Directions:
Reproduce every line of the material below without changing anything.

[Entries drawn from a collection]
-- BEGIN --

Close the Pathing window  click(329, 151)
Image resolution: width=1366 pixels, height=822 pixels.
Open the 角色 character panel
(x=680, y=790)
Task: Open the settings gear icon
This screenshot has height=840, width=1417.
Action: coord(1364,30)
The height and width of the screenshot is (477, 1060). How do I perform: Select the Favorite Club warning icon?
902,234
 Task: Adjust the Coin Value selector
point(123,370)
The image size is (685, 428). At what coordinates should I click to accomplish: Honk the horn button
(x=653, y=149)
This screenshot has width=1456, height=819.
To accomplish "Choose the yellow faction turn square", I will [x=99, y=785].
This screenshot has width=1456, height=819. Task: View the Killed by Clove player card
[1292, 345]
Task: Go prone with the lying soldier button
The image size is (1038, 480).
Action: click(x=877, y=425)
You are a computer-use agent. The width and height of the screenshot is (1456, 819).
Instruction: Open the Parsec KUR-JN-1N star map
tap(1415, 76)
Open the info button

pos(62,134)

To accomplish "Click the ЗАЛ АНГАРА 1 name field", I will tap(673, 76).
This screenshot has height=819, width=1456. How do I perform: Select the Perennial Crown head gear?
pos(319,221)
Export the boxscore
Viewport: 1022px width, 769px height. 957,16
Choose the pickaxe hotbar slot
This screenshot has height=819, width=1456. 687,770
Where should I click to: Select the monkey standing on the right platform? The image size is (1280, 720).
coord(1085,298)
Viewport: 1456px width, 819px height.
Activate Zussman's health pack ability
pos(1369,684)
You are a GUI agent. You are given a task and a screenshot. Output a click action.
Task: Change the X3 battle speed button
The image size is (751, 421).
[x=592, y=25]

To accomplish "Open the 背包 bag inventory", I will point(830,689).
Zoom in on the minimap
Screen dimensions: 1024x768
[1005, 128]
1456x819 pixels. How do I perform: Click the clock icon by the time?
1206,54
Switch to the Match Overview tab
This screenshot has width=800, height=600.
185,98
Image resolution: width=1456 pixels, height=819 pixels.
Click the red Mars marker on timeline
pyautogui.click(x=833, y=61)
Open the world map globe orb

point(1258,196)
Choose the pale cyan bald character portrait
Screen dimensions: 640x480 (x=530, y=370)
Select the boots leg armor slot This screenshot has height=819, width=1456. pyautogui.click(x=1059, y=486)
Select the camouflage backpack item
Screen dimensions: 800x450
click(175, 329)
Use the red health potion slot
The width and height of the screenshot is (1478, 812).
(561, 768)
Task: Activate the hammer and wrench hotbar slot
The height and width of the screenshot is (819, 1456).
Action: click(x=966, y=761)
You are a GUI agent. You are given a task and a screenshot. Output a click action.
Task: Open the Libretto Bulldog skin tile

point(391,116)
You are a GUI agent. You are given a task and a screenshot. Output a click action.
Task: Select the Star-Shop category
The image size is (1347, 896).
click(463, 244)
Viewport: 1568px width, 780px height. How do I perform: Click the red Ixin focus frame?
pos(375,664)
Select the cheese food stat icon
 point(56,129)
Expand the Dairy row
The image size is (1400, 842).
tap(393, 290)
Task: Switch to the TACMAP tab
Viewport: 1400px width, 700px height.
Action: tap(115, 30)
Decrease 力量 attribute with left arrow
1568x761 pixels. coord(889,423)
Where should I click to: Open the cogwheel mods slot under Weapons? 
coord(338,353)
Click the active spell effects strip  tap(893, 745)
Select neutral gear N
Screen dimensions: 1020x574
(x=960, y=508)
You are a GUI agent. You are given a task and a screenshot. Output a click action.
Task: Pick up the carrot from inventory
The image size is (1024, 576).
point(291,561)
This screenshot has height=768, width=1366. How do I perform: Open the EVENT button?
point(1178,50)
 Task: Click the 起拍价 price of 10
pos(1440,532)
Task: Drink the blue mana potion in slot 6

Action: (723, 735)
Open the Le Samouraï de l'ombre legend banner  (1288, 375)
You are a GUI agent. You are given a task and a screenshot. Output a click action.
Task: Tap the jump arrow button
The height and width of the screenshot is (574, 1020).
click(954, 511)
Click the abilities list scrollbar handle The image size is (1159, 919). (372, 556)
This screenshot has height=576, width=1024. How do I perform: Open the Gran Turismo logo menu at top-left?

-- END --

Full output:
Close the Pathing window  click(329, 151)
Image resolution: width=1366 pixels, height=822 pixels.
Open the 角色 character panel
(x=680, y=790)
Task: Open the settings gear icon
This screenshot has height=840, width=1417.
Action: coord(1364,30)
The height and width of the screenshot is (477, 1060). How do I perform: Select the Favorite Club warning icon?
902,234
 Task: Adjust the Coin Value selector
point(123,370)
The image size is (685, 428). At what coordinates should I click to accomplish: Honk the horn button
(x=653, y=149)
This screenshot has width=1456, height=819.
To accomplish "Choose the yellow faction turn square", I will [x=99, y=785].
This screenshot has width=1456, height=819. Task: View the Killed by Clove player card
[1292, 345]
Task: Go prone with the lying soldier button
The image size is (1038, 480).
Action: click(x=877, y=425)
You are a computer-use agent. The width and height of the screenshot is (1456, 819).
Instruction: Open the Parsec KUR-JN-1N star map
tap(1415, 76)
Open the info button

pos(62,134)

To accomplish "Click the ЗАЛ АНГАРА 1 name field", I will tap(673, 76).
This screenshot has height=819, width=1456. How do I perform: Select the Perennial Crown head gear?
pos(319,221)
Export the boxscore
Viewport: 1022px width, 769px height. 957,16
Choose the pickaxe hotbar slot
This screenshot has height=819, width=1456. 687,770
Where should I click to: Select the monkey standing on the right platform? The image size is (1280, 720).
coord(1085,298)
Viewport: 1456px width, 819px height.
Activate Zussman's health pack ability
pos(1369,684)
You are a GUI agent. You are given a task and a screenshot. Output a click action.
Task: Change the X3 battle speed button
The image size is (751, 421).
[x=592, y=25]

To accomplish "Open the 背包 bag inventory", I will point(830,689).
Zoom in on the minimap
Screen dimensions: 1024x768
[1005, 128]
1456x819 pixels. How do I perform: Click the clock icon by the time?
1206,54
Switch to the Match Overview tab
This screenshot has width=800, height=600.
185,98
Image resolution: width=1456 pixels, height=819 pixels.
Click the red Mars marker on timeline
pyautogui.click(x=833, y=61)
Open the world map globe orb

point(1258,196)
Choose the pale cyan bald character portrait
Screen dimensions: 640x480 (x=530, y=370)
Select the boots leg armor slot This screenshot has height=819, width=1456. pyautogui.click(x=1059, y=486)
Select the camouflage backpack item
Screen dimensions: 800x450
click(175, 329)
Use the red health potion slot
The width and height of the screenshot is (1478, 812).
(561, 768)
Task: Activate the hammer and wrench hotbar slot
The height and width of the screenshot is (819, 1456).
Action: click(x=966, y=761)
You are a GUI agent. You are given a task and a screenshot. Output a click action.
Task: Open the Libretto Bulldog skin tile

point(391,116)
You are a GUI agent. You are given a task and a screenshot. Output a click action.
Task: Select the Star-Shop category
The image size is (1347, 896).
click(463, 244)
Viewport: 1568px width, 780px height. How do I perform: Click the red Ixin focus frame?
pos(375,664)
Select the cheese food stat icon
 point(56,129)
Expand the Dairy row
The image size is (1400, 842).
tap(393, 290)
Task: Switch to the TACMAP tab
Viewport: 1400px width, 700px height.
Action: tap(115, 30)
Decrease 力量 attribute with left arrow
1568x761 pixels. coord(889,423)
Where should I click to: Open the cogwheel mods slot under Weapons? 
coord(338,353)
Click the active spell effects strip  tap(893, 745)
Select neutral gear N
Screen dimensions: 1020x574
(x=960, y=508)
You are a GUI agent. You are given a task and a screenshot. Output a click action.
Task: Pick up the carrot from inventory
The image size is (1024, 576).
point(291,561)
This screenshot has height=768, width=1366. How do I perform: Open the EVENT button?
point(1178,50)
 Task: Click the 起拍价 price of 10
pos(1440,532)
Task: Drink the blue mana potion in slot 6

Action: (723, 735)
Open the Le Samouraï de l'ombre legend banner  (1288, 375)
You are a GUI agent. You are given a task and a screenshot. Output a click action.
Task: Tap the jump arrow button
The height and width of the screenshot is (574, 1020).
click(954, 511)
Click the abilities list scrollbar handle The image size is (1159, 919). (372, 556)
This screenshot has height=576, width=1024. How do I perform: Open the Gran Turismo logo menu at top-left?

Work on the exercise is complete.